Korean Potato Pancakes - No fillers here
Korean Potato Pancake is a very simple recipe, using only one ingredient - potato.
Servings: 2 people
- Potato - 7 medium-sized each, size of your palm
- Salt - 1 teaspoon
- Soy sauce - 2 Tablespoons
- Vinegar - 1 Tablespoon
- Green onion - 1 Tablespoon
- Onion - ½ a whole
- Jalapeno pepper - ¼ a whole no seeds
- Sugar - ½ teaspoon
Peel potatoes. Put them into a blender. Pour enough water into blender to cover the potatoes and turn on blender.
Take out a large sieve and place it over a large mixing bowl. Pour the blended mix into the sieve (note: do not throw away the residual water).
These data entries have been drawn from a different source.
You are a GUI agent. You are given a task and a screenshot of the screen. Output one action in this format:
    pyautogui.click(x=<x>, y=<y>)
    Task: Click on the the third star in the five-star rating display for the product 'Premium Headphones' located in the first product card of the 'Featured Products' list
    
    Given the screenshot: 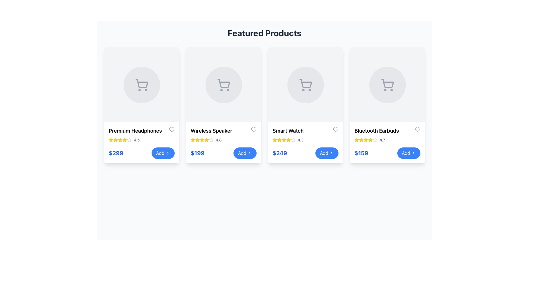 What is the action you would take?
    pyautogui.click(x=120, y=140)
    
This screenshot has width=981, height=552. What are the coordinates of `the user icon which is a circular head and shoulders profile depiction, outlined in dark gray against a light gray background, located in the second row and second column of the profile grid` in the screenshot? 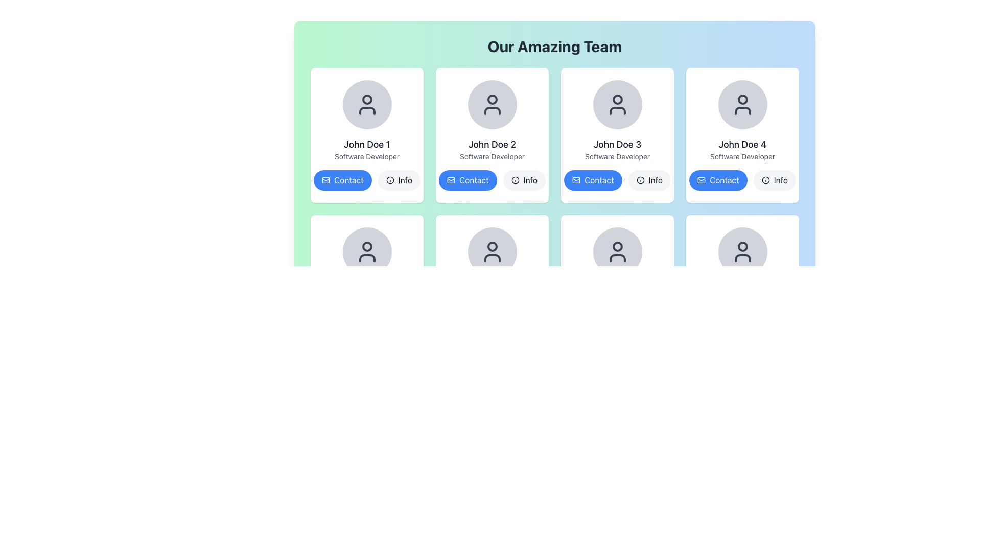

There will be a potato mix left over in the sieve. Place into a kitchen towel. Squeeze out the excess water from the blended mix through the towel. Just a few good rings - don't squeeze too hard.
Then empty out the residual water in the mixing bowl - you will see starch left on the bottom. Place the squeezed potato mix in with the left-over starch. Mix together and add in salt.
Turn frying pan on medium heat. Pour oil into frying pan. Use a soup ladle to drop several scoops of batter into the pan. Use the bottom of the ladle to shape the batter into a circle. Cook each side until light brown on both sides. Pancake should be slightly crispy on the outside and soft in the inside.
- Make sure to season the batter with some salt. In the video, I added about a teaspoon of salt as I am using 8 medium sized potatoes. Try tasting just a small piece of the batter to see if you will need more.